Her accounting background keeps Schlender heavily involved in the day-to-day financial operations of the organization. But she wears many hats during the week, everything from meeting with fellow GMs in the International League to handling customer complaints. She meets weekly with fellow staff members, the ownership group, as well as baseball executives from across the country. Schlender also serves as the Chief Financial Officer for the Union Omaha soccer team, who play their home games at Werner Park, and is in constant communication with the GM of the Union. 

The work doesn’t end when the games start, as Schlender meets with fellow staff members on game days, ensuring everything is ready to roll at the park. Prior to the first pitch, she checks in with Storm Chasers’ manager, Scott Thorman, to make sure everything is good on his end. She then makes her way through the crowd, greeting and visiting with fans along the way. “I always have that fan who has a great idea they want to share with me,” she said with a laugh.

In her role as General Manager, Schlender finds herself in the minority regarding women holding high-ranking positions in MLB organizations. There is only one female GM (Kim Ng of the Miami Marlins) among 30 Major League Baseball teams. While the number of women working in baseball operations has increased over the past five years, more work still needs to be done.

“The first winter meetings I went to, there were two women in a room of 60 people,” Schlender said. “My first thought was, this needs to change. There are more female GMs at the lower levels, so it’s getting better. But it’s still very male-dominated. I’m fortunate that with the Storm Chasers, we have an ownership group that welcomes a very diverse staff, not just women.

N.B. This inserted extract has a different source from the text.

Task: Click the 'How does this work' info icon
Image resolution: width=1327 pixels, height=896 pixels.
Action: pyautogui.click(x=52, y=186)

When we are going through the hiring process, we are trying to recruit diverse candidates.”

Schlender is hoping to do her part to get all candidates more involved in sports management. “I look forward to partnering with Midland to help more students get experience working in sports,” she said. “It’s about the challenges and the opportunity to grow and to mentor other people. When you have success impacting other people, it’s so much more important than money.”